Все в памяти... Гл. 42. Приятное приятно вспомнить

    …Март. Я  снова в  профилактории. На  этот  раз  со  мной  не Соня  Петушкова  (всегда  мы  с ней отдыхаем  здесь  вместе, а  сейчас  не совпало).  Нам  хорошо,  особенно  мне, так  как  Соня  из  тех  людей, которые  очень  терпимы к  другим.  Она  спокойно  и  доброжелательно  относится  к  каждому  моему  очередному,  как  говорил  Виктор,  «поносу»: то  я  по  утрам,  перед  подъемом, бегаю  в  темноте  по  зимнему  лесу, - и Соня  бежит  рядом  со  мной; то в  это  же  время,  когда  уже  весна  и  в  лесу  бегать  по  оттаявшему  снегу  небезопасно),  я  поднимаю  ее,  естественно,  с  ее  предварительного  согласия,  и  мы  наворачиваем  круги  в  почти  пустом  спортивном  зале, где  делают  зарядку  двое-трое, из  наименее  ленивых,  мужчин; то  вечером отрываю  ее от телевизора (- Что  ты  все  пялишься  в  этот  ящик?  Дома  не  насмотришься?)  и  тащу  в  зал  на  танцы...

  Она  прекрасный  слушатель,  что  очень  важно,  когда  нужны  "свободные  уши"  и  надо  выговориться.   И  очень...   мудрая:   двумя  словами   расставит  все  точки  над  i.  Мы  дружили   семьями,-  Виктор  и  ее  Юра  любили  друг  друга,  как  мужчины  могут  любить  в  дружбе.  Третьим   был  Федор  Федорович,  пока  еще  не  был  женат. Часто  отдыхали  все  вместе  в  лесу,  с  детьми  и  нашей  собакой. 

   Но   через   некоторое   время   старались  разводить  наших  мужей  подальше  друг  от  друга.  Виной  всему   была  выпивка... 

   ...Как  далеко  то  время!  Словно  и  было-то  все  не  со  мной.  А  сейчас?  Что  со  мной  сейчас? Уже  одиннадцать лет  мы в Израиле. О первых  впечатлениях  я  еще  напишу.  А  вот  о  дне  сегодняшнем  хочется  сейчас...   Уже  привыкла.  Правда,  я  уже  в  первый  год  чувствовала  себя  так,  будто  родилась  здесь,  хотя  совершенно   не  знала  языка  (да  и  сейчас  знаю   плохо,   «на  уровне
 шука», базара). Как  будто  эта  земля  приняла  меня  своим  сердцем   (может,  слишком  высоким  слогом  говорю!)  Но  говорю,  как  чувствую.

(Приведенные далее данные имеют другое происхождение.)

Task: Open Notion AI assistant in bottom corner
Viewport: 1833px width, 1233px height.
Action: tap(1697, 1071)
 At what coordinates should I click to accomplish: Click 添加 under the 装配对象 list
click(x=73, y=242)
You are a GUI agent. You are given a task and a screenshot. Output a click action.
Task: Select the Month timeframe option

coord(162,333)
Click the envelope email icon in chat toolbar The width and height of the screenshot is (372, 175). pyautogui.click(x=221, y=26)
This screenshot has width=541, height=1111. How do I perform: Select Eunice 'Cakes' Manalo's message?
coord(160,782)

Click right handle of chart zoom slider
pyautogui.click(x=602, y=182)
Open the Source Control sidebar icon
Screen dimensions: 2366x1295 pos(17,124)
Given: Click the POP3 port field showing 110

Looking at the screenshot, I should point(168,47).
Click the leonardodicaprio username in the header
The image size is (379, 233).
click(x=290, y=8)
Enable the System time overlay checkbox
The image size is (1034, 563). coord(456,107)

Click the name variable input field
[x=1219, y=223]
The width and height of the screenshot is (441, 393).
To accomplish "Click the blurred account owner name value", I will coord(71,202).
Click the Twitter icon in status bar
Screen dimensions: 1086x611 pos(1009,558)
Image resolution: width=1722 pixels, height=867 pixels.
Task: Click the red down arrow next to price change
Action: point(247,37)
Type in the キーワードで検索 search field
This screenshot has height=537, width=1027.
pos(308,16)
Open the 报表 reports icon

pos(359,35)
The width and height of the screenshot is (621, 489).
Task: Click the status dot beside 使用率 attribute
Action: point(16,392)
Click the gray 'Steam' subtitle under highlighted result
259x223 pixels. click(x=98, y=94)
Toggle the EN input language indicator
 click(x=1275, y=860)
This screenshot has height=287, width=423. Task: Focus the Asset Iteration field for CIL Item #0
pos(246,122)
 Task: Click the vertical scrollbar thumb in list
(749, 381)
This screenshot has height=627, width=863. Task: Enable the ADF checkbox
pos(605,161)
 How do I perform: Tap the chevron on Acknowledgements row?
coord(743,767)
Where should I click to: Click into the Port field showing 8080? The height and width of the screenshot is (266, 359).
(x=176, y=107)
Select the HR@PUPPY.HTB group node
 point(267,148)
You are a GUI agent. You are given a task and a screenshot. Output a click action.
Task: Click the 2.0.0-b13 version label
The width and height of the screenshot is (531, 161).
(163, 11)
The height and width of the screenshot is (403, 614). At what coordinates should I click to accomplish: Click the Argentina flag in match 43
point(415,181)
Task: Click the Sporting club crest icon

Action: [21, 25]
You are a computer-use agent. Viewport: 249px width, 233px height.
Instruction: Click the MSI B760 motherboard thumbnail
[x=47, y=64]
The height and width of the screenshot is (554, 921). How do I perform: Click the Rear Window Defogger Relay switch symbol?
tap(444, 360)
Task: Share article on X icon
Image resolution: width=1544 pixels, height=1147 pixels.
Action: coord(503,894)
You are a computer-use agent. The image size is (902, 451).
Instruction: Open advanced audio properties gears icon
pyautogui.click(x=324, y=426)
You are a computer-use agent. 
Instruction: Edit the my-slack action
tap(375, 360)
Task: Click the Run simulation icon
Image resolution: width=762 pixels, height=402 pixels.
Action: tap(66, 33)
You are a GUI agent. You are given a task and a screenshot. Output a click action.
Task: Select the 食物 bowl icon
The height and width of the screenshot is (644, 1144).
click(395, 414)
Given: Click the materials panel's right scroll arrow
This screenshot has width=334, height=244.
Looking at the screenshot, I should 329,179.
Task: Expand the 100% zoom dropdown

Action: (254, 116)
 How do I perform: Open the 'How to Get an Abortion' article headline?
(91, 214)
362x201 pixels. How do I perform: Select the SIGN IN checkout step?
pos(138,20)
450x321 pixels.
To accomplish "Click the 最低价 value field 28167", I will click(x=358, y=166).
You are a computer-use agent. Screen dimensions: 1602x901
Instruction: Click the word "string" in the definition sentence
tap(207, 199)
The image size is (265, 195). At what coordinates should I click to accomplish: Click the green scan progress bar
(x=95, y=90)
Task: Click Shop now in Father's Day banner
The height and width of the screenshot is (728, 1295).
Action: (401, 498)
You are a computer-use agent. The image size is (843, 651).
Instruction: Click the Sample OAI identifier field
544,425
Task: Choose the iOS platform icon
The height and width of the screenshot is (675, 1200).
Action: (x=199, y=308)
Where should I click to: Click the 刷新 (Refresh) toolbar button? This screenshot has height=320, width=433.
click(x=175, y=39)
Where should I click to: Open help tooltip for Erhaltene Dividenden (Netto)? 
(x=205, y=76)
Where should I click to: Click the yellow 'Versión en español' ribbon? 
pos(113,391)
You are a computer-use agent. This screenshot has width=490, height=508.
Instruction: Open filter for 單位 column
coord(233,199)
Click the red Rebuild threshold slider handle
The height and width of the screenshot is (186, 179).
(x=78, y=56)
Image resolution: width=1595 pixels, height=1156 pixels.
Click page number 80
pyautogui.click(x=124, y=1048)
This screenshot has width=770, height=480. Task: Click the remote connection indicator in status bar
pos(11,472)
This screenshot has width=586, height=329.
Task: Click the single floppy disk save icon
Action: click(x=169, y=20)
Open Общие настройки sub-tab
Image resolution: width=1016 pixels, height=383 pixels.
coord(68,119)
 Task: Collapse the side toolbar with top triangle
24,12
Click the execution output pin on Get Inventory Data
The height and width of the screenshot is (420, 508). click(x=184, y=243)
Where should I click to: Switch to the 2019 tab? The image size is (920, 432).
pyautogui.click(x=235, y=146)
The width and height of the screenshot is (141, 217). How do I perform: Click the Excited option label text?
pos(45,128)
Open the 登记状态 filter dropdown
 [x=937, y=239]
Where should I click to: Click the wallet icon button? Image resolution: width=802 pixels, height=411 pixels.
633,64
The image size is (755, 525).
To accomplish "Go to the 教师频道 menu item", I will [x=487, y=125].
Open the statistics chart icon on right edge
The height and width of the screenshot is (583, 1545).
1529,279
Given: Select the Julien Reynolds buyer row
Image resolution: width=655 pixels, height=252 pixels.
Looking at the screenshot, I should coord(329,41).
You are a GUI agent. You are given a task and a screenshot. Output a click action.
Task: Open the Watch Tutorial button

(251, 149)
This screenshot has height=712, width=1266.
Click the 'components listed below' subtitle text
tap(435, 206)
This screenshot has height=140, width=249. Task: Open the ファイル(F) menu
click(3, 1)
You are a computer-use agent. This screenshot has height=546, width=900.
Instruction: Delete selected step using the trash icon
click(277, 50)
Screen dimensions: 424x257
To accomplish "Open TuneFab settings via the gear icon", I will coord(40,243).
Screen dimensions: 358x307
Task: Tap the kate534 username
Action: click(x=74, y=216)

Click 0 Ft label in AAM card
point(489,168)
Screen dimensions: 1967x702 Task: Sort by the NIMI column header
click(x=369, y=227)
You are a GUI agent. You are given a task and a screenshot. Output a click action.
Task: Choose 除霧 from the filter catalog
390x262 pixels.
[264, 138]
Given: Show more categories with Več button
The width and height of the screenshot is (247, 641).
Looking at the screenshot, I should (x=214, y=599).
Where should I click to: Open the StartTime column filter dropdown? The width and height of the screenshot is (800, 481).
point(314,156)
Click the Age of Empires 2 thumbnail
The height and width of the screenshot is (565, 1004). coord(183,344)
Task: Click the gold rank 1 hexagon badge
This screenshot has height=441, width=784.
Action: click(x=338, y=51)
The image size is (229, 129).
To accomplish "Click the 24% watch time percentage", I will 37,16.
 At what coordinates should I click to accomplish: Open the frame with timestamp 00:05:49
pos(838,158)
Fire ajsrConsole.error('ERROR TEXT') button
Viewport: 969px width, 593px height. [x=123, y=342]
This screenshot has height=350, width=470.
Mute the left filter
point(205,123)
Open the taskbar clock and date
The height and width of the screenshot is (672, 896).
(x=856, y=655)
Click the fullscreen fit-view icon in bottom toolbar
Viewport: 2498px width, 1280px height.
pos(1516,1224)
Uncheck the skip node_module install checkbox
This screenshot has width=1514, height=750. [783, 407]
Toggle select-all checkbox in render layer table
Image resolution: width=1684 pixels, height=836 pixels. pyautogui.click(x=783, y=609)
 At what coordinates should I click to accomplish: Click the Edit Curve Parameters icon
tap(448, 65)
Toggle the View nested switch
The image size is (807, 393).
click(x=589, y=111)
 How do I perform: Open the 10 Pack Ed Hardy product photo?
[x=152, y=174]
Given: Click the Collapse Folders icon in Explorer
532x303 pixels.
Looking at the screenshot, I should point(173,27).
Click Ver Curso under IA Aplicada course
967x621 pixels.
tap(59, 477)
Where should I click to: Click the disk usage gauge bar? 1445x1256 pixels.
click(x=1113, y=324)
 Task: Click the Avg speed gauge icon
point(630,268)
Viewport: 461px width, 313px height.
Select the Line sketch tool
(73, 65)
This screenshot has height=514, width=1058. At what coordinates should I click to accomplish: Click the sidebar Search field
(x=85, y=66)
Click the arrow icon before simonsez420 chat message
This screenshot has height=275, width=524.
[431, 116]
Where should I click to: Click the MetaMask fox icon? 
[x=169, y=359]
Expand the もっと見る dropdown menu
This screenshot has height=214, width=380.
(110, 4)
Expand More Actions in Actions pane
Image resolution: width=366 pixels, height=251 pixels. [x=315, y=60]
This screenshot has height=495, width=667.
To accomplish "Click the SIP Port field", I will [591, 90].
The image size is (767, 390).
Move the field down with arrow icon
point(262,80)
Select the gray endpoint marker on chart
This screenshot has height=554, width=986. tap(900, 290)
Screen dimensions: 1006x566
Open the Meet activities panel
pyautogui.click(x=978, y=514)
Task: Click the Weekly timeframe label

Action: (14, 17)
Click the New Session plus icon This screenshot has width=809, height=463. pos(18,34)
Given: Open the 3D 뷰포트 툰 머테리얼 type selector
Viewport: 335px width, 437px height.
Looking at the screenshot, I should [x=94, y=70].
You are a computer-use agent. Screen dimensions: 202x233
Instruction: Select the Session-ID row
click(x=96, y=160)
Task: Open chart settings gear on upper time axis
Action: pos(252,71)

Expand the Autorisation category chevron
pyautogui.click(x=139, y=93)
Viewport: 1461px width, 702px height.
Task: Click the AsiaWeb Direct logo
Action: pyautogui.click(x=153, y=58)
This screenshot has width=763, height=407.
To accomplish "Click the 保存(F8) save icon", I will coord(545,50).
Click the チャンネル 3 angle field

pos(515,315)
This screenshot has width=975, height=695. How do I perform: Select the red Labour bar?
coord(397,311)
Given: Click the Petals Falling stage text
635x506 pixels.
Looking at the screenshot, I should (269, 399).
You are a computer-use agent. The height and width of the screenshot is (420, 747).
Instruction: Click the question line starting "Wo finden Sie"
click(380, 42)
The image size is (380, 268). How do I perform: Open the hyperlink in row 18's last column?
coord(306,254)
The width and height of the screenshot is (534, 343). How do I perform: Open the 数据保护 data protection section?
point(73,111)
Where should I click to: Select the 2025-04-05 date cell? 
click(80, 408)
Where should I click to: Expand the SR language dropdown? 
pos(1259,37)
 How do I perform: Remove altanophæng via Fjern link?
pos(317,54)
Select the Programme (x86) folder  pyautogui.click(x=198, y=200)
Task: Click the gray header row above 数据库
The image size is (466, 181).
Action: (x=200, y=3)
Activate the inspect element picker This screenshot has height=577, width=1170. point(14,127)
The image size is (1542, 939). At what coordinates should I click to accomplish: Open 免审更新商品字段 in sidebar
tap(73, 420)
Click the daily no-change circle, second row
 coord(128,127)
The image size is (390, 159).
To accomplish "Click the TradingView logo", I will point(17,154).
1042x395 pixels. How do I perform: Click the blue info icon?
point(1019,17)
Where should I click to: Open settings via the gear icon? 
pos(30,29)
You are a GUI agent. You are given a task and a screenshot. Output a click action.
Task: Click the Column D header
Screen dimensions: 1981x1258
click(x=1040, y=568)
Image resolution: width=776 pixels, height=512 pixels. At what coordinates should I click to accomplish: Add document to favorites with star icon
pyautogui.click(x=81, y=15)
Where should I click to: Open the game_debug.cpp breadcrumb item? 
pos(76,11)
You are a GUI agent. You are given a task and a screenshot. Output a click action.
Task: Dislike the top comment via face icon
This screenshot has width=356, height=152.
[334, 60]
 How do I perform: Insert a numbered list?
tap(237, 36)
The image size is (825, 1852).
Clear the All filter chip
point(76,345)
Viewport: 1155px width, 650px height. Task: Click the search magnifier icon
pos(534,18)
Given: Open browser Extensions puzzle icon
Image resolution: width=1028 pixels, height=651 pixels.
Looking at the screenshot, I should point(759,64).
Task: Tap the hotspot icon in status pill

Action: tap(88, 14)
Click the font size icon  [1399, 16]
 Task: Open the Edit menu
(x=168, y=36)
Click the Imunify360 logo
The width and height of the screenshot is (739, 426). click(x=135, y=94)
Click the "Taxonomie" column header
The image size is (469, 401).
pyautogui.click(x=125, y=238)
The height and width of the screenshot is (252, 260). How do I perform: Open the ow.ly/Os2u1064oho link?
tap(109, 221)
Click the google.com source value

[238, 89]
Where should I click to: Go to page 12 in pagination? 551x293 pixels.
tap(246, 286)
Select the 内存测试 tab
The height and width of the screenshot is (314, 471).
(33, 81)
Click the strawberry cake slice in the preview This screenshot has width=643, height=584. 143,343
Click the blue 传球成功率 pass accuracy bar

    Бегу  вчера  вечером  по  улице  А-Тихон, - захотелось  пройтись по  воздуху,  окунуться  в  вечернюю  прохладу  после  дневной  жары.  Тихо. Уже  ночь,  южная,  темная.  Уличные  фонари   мягким   желто- оранжевым  светом  освещают  тротуар,  деревья, стены  домов, большой, выложенный  цветным камнем, круг  на  пересечении  улиц. Машин  почти  нет.  На  самом  деле  только  восемь часов  вечера.  Пятница  на исходе,   наступает  шаббат  -  суббота.  Я  в  миноре.  О  причине  умолчу...       Дурацкие  слезы  заливают  лицо.  Прячу  его  от  редких  прохожих.  Хорошо,  что  темно.

   Все  больше  на  улице  религиозных. Холеные, вальяжные,  в белых  рубахах  и  кипах   на   головах   вышагивают  главы  семейств.  Группами,  по-двое,  громко  разговаривая.   Красивые,  черт побери!  Как  на  подбор!   И  за  ними  семенят,  толкая  перед  собой детские  коляски, окруженные  выводком  нарядных  ребятишек,  жены,  мамаши, многие  в  очках,  в  длинных  платьях,  с  головами,  повязанными  на  особый   манер  платками,  или  в  низко  надвинутых   на   глаза  маленьких    шляпках. Вот  из  синагоги,  через  небольшую  площадь,  к  перекрестку  движется  стайка  эфиопских  женщин.  Все  с  ног  до  головы  в  белом.   Теплый   ветерок  раздувает  широкие  юбки,  шевелит    легкие  накидки.  Словно  белые  голубки, -  мелькает  у  меня  в  голове.  И  я  уже  не  плачу…  На  душе  становится  легко  и  спокойно…
 
   ...Утро.  Суббота.  Шаббат.  Жду  Сергея.  Мы  по субботам  рано  утром  ездим  с  ним  к  морю,  пока  его  семейство  спит.   Довольно  прохладно.  Солнце  еще  не  взошло.  Люблю  встречать  здесь  восход,  особенно  на  Мертвом  море,  куда  мы  с  Машей,  моей  подругой,  каждый  год  ездим  в  октябре.  Мертвое  море...  В  момент  восхода  оно  из  серо-зеленого становится  серебрянным  и  от  берега  к   берегу   стелется  сверкающая  золотая  дорожка,  которая  все  укорачивается  и  укорачивается,  и,  наконец,  исчезает  совсем,   когда   солнце  уже  высоко.  И  горы  на  стороне  Иордании,  за  морем,  как  хамелеоны,  меняют  свой  цвет  с  серо-голубого  на  розово - фиолетовый...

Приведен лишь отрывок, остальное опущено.